Sunday, June 08, 2008

Caveat

Caveat: ka-vē-ˌät noun
Etymology: Latin, let him beware, from cavēre
Date: 1533
1: an explanation to prevent misinterpretation : a modifying or cautionary detail to be considered when evaluating, interpreting, or doing something


I am afraid of conflict. In a discussion the other day, I realized that I've not fought with any of my friends or with anyone I've dated. I've certainly had conflict, but in far stranger ways I did not initiate. Today I stayed home to rest and study, but instead I sat pondering. I am afraid of real conflict with myself. Certainly I can feel sorry for myself. But as with any situation that might involve conflict with a friend, man or family, I add in a caveat. I add them out of deference, to bring clarity as best I can and as such, it is a strength. But as with every strength, I have hidden behind it; most notably with myself. My qualities are many and my attitude is well liked, but the question I have spent much of the day chewing on with little success at immediate resolution is this.

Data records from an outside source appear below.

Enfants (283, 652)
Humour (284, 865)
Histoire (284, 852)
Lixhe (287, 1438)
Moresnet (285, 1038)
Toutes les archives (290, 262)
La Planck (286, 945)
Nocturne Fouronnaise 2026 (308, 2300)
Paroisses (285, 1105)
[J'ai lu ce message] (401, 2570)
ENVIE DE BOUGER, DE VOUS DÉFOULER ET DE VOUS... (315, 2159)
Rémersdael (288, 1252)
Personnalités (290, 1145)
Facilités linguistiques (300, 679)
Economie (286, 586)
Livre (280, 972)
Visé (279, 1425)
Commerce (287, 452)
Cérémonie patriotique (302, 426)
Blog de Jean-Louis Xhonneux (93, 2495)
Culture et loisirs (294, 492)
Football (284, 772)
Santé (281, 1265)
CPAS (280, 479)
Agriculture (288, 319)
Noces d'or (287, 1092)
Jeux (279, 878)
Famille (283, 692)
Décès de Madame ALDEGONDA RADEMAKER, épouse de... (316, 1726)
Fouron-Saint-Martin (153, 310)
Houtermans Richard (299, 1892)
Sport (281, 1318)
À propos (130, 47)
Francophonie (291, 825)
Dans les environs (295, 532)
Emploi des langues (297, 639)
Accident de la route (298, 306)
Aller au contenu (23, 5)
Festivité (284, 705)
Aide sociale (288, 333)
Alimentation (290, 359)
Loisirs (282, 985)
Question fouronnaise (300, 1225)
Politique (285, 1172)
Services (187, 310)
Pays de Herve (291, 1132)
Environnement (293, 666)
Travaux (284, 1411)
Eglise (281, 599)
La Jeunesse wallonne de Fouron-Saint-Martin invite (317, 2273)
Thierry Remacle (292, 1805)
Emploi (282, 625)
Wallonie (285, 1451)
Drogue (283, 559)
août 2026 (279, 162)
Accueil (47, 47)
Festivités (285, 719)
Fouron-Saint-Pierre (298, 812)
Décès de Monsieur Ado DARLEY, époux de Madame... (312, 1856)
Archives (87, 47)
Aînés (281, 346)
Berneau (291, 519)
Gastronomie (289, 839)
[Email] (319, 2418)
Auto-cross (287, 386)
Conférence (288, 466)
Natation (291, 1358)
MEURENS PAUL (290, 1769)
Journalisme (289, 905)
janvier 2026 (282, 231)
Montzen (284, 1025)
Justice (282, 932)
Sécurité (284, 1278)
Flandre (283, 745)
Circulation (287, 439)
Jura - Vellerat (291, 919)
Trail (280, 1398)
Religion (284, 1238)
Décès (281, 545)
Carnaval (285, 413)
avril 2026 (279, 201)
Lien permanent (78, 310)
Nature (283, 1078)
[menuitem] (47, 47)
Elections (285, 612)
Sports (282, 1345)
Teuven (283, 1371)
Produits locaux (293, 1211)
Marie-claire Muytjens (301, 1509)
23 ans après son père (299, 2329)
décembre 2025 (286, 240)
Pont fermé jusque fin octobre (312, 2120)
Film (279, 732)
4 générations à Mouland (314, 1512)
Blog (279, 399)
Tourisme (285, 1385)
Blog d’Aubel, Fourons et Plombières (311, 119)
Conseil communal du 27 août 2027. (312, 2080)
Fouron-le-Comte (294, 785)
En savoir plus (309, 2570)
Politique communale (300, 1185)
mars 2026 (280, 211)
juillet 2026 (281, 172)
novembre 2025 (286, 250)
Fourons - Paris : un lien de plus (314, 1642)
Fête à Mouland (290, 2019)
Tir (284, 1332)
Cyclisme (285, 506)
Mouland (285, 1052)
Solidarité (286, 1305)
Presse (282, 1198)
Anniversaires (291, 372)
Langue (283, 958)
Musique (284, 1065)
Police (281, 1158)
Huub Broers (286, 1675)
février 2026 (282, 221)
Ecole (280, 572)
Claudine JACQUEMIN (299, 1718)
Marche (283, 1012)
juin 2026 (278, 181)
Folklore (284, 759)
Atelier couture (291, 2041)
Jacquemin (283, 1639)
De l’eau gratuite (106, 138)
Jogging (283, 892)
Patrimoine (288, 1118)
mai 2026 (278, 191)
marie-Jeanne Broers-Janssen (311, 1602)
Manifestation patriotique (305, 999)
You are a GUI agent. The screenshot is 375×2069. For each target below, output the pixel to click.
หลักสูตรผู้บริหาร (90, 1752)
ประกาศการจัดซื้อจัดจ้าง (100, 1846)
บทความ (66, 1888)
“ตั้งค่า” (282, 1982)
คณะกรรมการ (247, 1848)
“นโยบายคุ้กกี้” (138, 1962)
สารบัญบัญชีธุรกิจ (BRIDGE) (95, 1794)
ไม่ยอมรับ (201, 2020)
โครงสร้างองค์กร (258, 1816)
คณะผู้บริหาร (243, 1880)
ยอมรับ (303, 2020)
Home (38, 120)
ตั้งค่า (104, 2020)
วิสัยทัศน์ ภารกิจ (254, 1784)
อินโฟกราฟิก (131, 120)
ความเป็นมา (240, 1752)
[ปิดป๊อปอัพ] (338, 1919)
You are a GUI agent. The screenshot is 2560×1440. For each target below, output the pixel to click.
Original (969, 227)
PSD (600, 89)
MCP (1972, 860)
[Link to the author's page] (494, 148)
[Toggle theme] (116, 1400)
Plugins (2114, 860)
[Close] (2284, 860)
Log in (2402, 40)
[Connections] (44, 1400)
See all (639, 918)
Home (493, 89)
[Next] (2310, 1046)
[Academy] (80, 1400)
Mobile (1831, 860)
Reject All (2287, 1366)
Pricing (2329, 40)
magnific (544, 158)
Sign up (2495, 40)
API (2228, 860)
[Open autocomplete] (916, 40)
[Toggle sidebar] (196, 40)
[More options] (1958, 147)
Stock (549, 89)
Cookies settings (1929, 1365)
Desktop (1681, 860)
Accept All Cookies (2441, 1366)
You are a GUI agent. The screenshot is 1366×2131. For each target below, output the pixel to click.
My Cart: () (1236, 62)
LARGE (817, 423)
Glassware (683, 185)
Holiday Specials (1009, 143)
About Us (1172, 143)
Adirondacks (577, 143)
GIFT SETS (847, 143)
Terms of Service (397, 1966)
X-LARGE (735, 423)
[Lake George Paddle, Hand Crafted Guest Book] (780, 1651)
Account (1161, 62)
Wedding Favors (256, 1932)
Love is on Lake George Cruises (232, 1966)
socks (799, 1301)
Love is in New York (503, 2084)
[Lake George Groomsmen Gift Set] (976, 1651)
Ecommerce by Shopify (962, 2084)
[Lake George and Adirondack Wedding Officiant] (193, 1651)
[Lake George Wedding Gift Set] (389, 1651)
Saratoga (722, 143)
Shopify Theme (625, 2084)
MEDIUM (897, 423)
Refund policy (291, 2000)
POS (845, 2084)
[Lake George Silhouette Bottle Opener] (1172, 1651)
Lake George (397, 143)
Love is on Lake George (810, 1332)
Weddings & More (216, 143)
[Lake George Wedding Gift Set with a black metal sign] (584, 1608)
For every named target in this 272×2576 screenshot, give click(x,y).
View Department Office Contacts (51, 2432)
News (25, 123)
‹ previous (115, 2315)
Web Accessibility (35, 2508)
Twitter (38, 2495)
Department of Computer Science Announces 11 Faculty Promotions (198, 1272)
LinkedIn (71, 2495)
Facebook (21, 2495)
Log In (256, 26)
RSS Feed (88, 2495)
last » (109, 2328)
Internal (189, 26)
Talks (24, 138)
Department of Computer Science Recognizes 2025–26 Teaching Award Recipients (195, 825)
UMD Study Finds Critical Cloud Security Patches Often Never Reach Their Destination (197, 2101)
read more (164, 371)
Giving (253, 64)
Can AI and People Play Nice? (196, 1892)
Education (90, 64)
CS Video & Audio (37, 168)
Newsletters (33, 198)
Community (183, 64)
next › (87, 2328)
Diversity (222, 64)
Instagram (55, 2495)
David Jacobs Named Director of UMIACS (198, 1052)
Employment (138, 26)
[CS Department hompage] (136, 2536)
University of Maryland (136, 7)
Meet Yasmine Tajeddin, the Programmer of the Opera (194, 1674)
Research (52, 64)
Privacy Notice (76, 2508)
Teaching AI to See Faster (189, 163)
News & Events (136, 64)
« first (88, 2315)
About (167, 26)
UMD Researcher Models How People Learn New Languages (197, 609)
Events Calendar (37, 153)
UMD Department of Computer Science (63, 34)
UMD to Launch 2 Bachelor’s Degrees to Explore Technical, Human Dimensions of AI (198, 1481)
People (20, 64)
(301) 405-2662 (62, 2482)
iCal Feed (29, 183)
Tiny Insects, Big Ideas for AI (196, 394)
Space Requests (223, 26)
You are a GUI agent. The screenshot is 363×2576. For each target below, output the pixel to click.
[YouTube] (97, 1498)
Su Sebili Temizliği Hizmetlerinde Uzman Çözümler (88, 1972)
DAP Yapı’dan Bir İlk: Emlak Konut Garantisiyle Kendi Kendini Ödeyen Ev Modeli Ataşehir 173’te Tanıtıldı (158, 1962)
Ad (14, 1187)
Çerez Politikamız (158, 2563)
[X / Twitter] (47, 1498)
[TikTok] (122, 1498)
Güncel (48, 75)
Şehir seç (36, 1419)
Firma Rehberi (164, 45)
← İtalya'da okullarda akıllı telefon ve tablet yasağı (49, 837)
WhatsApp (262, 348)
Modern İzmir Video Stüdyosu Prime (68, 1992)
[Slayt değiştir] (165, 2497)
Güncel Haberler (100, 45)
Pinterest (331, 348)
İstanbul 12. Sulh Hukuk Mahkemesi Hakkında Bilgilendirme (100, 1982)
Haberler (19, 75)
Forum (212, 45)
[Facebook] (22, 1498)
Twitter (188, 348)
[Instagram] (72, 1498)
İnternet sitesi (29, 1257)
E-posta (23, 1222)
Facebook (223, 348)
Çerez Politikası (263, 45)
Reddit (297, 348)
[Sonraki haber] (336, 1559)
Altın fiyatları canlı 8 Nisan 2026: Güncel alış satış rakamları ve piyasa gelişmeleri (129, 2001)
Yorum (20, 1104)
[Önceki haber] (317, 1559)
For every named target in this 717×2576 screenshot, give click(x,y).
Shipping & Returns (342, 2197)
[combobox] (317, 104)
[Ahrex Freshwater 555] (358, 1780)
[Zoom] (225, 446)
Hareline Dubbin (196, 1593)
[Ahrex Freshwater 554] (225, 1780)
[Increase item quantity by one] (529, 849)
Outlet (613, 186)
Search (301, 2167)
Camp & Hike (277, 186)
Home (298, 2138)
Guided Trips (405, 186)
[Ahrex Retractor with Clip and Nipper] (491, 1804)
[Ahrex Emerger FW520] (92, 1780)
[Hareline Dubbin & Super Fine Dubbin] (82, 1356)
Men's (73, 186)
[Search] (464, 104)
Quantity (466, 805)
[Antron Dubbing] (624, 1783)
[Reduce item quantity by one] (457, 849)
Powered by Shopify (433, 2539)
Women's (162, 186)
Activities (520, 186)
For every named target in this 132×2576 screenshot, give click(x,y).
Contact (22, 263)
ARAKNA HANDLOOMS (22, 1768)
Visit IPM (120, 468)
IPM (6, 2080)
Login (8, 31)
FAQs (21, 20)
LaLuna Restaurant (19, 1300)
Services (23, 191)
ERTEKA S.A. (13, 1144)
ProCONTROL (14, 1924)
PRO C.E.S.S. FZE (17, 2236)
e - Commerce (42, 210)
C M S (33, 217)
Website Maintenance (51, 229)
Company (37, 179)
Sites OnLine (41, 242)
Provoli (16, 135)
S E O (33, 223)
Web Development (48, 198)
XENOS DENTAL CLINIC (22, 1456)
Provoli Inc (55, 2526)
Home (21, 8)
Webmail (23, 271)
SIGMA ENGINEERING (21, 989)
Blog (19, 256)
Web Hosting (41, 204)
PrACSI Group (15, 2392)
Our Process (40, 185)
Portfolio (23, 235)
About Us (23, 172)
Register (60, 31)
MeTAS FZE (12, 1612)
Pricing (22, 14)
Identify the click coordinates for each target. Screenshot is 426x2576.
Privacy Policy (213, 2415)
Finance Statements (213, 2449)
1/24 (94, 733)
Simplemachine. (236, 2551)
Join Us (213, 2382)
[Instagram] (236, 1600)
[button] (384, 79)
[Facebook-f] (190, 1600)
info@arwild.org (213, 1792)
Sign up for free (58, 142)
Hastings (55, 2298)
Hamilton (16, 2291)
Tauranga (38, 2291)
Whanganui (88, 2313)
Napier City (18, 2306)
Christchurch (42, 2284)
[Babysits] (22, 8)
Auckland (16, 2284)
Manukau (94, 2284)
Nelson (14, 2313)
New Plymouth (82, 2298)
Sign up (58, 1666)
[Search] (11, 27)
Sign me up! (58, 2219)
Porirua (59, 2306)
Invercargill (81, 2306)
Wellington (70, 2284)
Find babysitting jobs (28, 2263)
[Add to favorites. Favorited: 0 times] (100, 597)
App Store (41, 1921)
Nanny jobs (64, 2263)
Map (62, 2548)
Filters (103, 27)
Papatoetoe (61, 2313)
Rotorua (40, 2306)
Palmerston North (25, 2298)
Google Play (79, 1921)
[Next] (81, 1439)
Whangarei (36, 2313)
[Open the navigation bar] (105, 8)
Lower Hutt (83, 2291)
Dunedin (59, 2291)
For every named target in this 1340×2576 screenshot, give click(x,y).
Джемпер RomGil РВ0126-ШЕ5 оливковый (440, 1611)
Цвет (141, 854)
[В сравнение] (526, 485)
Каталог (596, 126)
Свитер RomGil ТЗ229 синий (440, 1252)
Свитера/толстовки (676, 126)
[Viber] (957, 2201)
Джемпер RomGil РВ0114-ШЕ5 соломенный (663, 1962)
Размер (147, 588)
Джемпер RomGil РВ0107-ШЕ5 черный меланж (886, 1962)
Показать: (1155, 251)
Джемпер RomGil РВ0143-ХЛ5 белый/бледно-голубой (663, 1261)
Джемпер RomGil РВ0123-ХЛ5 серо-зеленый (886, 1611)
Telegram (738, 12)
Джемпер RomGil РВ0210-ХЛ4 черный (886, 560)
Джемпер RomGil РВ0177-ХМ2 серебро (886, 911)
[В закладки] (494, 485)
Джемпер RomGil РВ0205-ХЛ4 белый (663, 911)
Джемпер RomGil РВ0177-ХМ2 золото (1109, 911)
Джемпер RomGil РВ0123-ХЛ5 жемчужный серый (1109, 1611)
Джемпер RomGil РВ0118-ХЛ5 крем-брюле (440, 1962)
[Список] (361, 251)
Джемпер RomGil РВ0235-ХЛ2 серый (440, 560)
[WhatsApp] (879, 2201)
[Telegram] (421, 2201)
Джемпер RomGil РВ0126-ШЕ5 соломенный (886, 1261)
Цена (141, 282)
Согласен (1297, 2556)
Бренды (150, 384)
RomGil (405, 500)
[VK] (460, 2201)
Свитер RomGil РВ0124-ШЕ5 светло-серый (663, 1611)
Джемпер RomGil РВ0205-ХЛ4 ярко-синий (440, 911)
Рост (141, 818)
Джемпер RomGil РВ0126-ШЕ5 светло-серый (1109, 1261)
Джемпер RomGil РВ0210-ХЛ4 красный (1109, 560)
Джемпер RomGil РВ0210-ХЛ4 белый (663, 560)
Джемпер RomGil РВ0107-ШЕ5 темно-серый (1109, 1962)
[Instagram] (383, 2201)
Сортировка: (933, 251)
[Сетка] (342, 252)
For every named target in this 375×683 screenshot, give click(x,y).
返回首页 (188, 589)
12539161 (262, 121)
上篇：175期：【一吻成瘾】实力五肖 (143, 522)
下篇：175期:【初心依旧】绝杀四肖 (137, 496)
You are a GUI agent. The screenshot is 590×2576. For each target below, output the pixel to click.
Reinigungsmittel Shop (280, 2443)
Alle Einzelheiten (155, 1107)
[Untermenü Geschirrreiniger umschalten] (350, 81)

Am I the best version of myself?

Only I know the moments that the next step requires all my strength and bravery. And only I know when commanding a meeting is the most cowardly thing I can do. That's the thing about caveat's, you can get so good at them as to blur the initial point and believe what you wish. In a region that drives me crazy with its passive-aggressive behavior, is it not a great hypocrisy to only only be direct when it is easy. To myself, the child, the youth and the growing adult, I pledge to keep trying. Try to be noble, loyal and patient. Try to be vulnerable, joyful and honest. Try to push my body, my mind and my spirit to be authentic and brave. And most importantly to love, with no caveat.